Where Cameron sees ‘green crap’ I see future jobs, investment and prosperity

As Labour leader I will challenge the myth that we need to choose between the economy and the environment

David Cameron with huskies in Norway as part of his bid to rebrand the Conservative party

David Cameron used to claim he’d lead the ‘greenest government ever’. Yet the way his government has behaved shows those were just hollow words. Or to paraphrase the prime minister – ‘green crap’.

Two days before the election, environment secretary Amber Rudd promised that the Conservatives would ‘continue to take action to protect the environment as part of our long-term economic plan for green jobs and growth’.

Just more pre-election hollow words from the people who reclassified child poverty to hide from their failures, cut the power on the Northern powerhouse and rebranded the minimum wage as a fake Living Wage.

The reality is thus: the government’s actions have damaged investor confidence in the UK energy market, will increase consumer bills and jack up the cost of decarbonisation.

That’s a disaster for our economy and for those of us who want to see serious global action on clean energy.

Today Amber Rudd is giving a speech in which she’ll confirm a further watering down of the Tories’ already inadequate commitments. Shutting down the Renewables Obligation a year earlier than planned – and cutting subsidies for onshore wind projects in the process – was only a popular move if you were asking the opinions of a vocal group of backbench Tory MPs.

If you were to seek opinions outside the 1922 Committee the response is strikingly different. Industry body Energy UK criticised the move, stating that the ‘announcement risks confidence in energy investment upon which a great deal of vital infrastructure investment depends’. The CBI argued the move was not only a blow to industry but could damage the UK’s reputation as a good place to invest in energy infrastructure.

Or to put it another way – if the government keep on undermining energy infrastructure, the lights might start to go off and bills will start to go up.

So onshore wind has taken a battering – but what about Solar? In May, Amber Rudd stated that she wanted to unleash a new solar revolution under this Parliament. Instead she’s threatened to cut industry support.

Responsibility? Consistency? I’m not sure Amber Rudd knows what they are.

So what do we do with an energy secretary intent on damaging investor confidence in the UK energy market, unfazed by abandoning those in fuel poverty? We send her to Paris in December to represent our nation in the most important international negotiations on climate change of our time.

We need an ambitious plan for the Paris climate change negotiations – but that plan needs to be matched by serious action at home as well. As Labour leader I will challenge George Osborne’s myth that we need to choose between the economy and the environment. Low carbon businesses were the biggest growth area during the recession, and the CBI estimates that the number of green jobs will increase to 1.4 million by 2020.

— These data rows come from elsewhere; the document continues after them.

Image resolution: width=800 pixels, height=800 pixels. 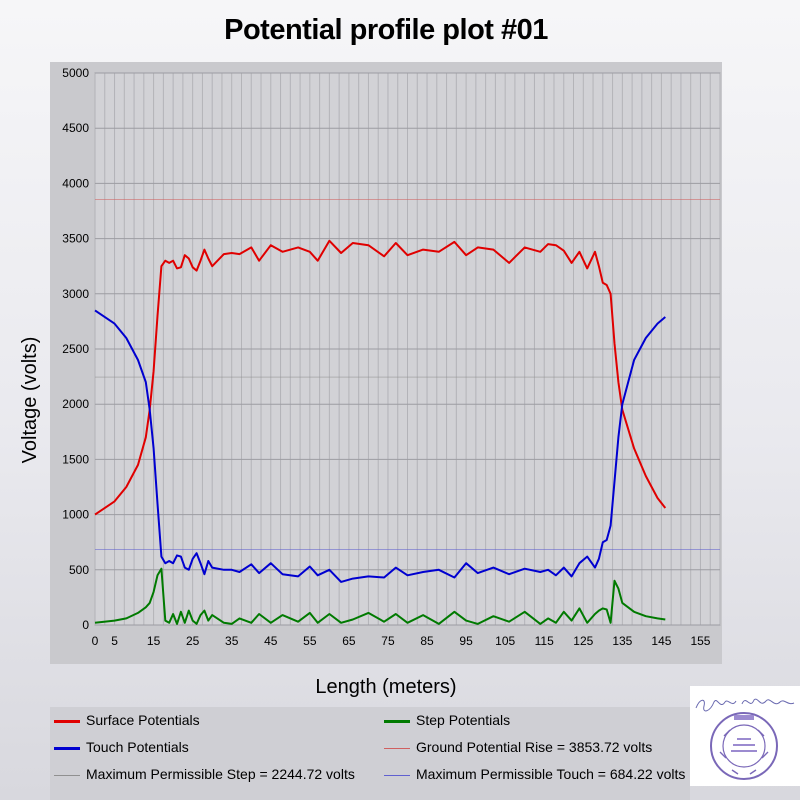 What do you see at coordinates (76, 459) in the screenshot?
I see `y-tick-label: 1500` at bounding box center [76, 459].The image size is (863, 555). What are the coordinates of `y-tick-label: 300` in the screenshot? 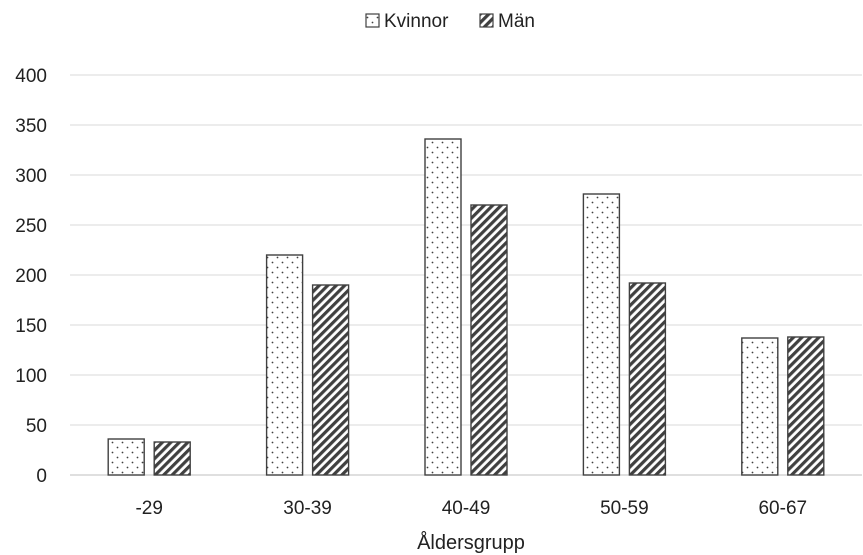 It's located at (31, 176).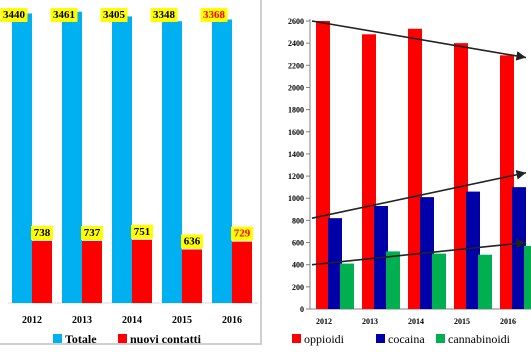 This screenshot has width=531, height=352. What do you see at coordinates (296, 338) in the screenshot?
I see `legend-swatch-oppioidi` at bounding box center [296, 338].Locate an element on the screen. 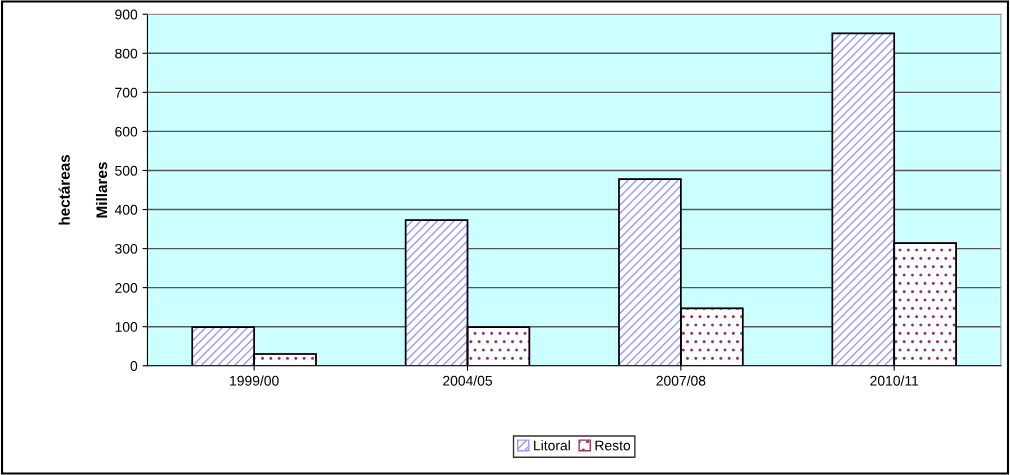 Image resolution: width=1010 pixels, height=475 pixels. y-tick-label: 600 is located at coordinates (126, 132). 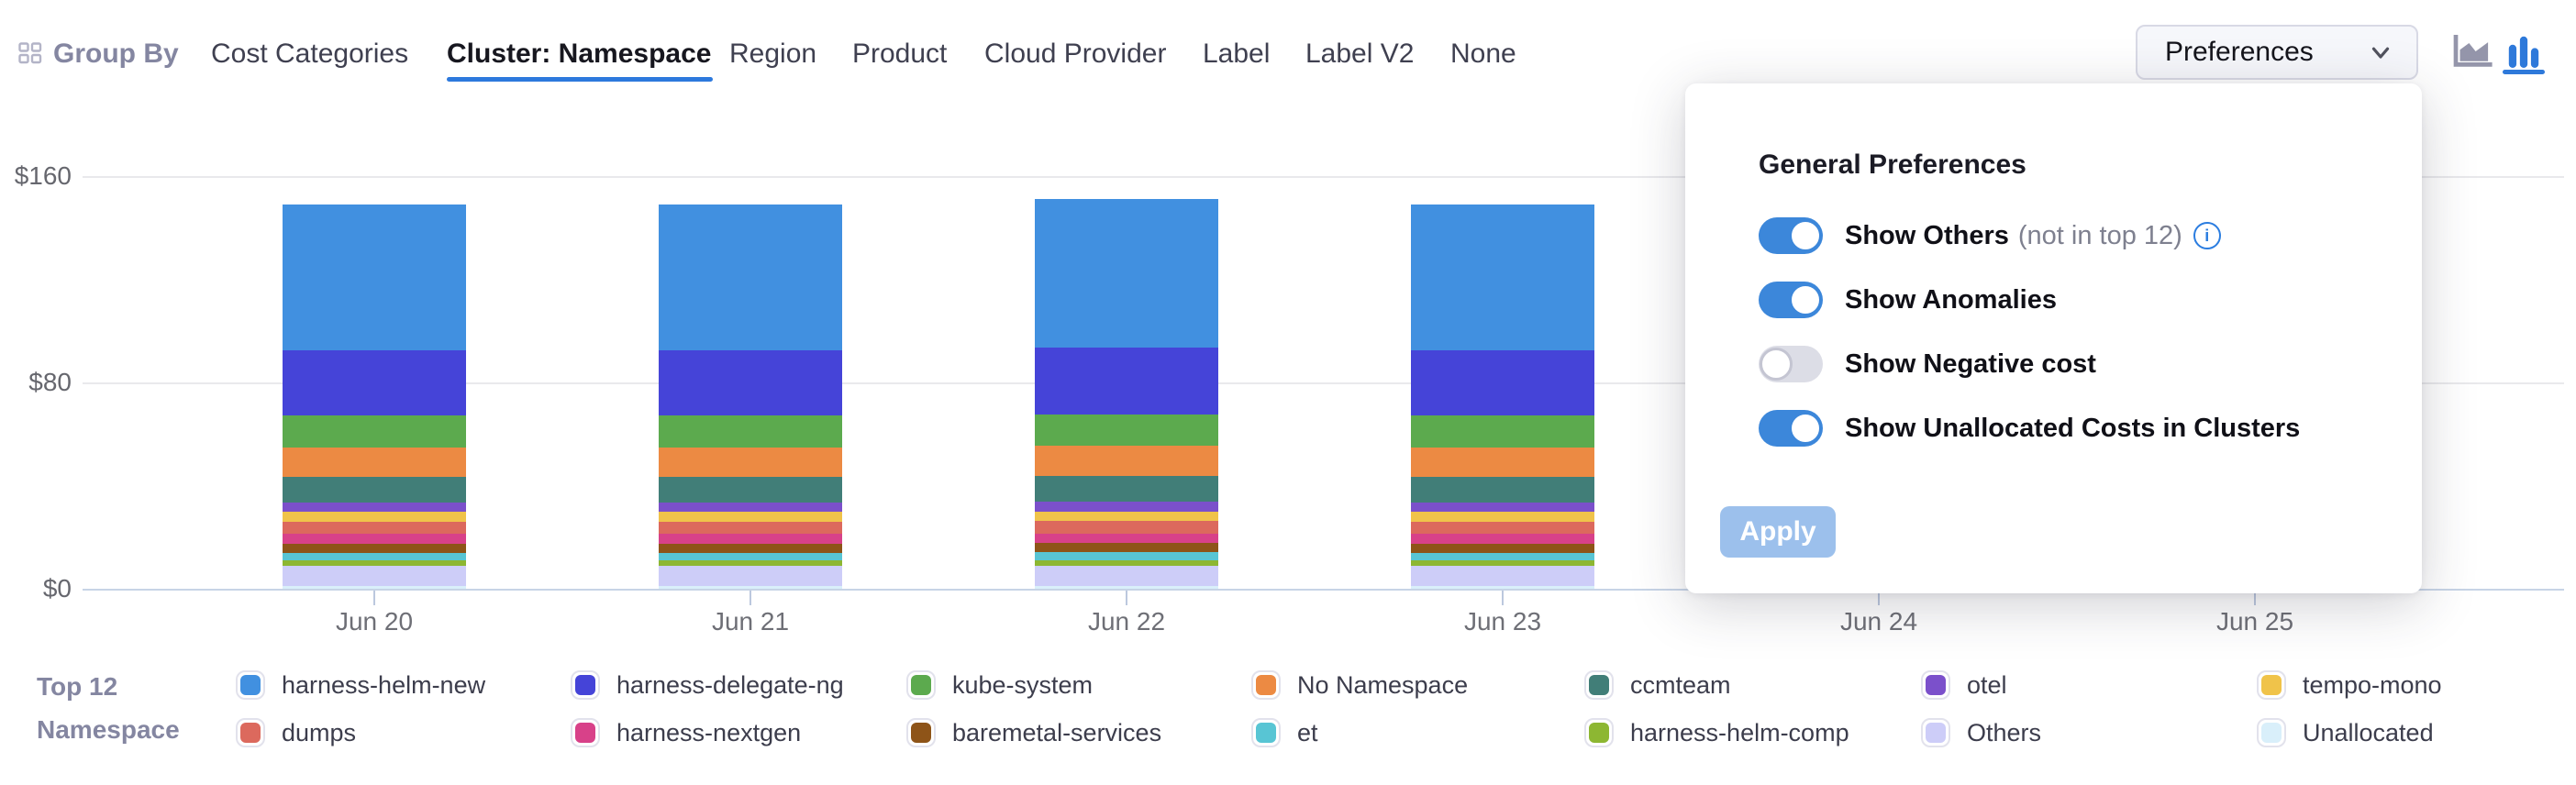 I want to click on chevron-down-icon, so click(x=2380, y=53).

Where Cameron sees ‘green crap’ I see future jobs, investment and prosperity. The Tories have been relentlessly negative about clean energy and have failed to present a positive vision for what they want to see investment in – other than fracking.

We need to hold the government to account for its undermining of the renewables industry and unlock the potential to both cut carbon and create new jobs.

Cameron promised the greenest government ever. He hasn’t tried very hard.

At a time when we face the inter-connected global challenges of energy security, climate change and globalisation, Britain really does need the greenest government ever. Losing in May meant that Labour under Ed Miliband – a great climate change secretary – couldn’t be that government. For our country and for future generations, we need a Labour leader who can win and form a government that is truly committed to clean energy. There’s nothing ‘crap’ about that.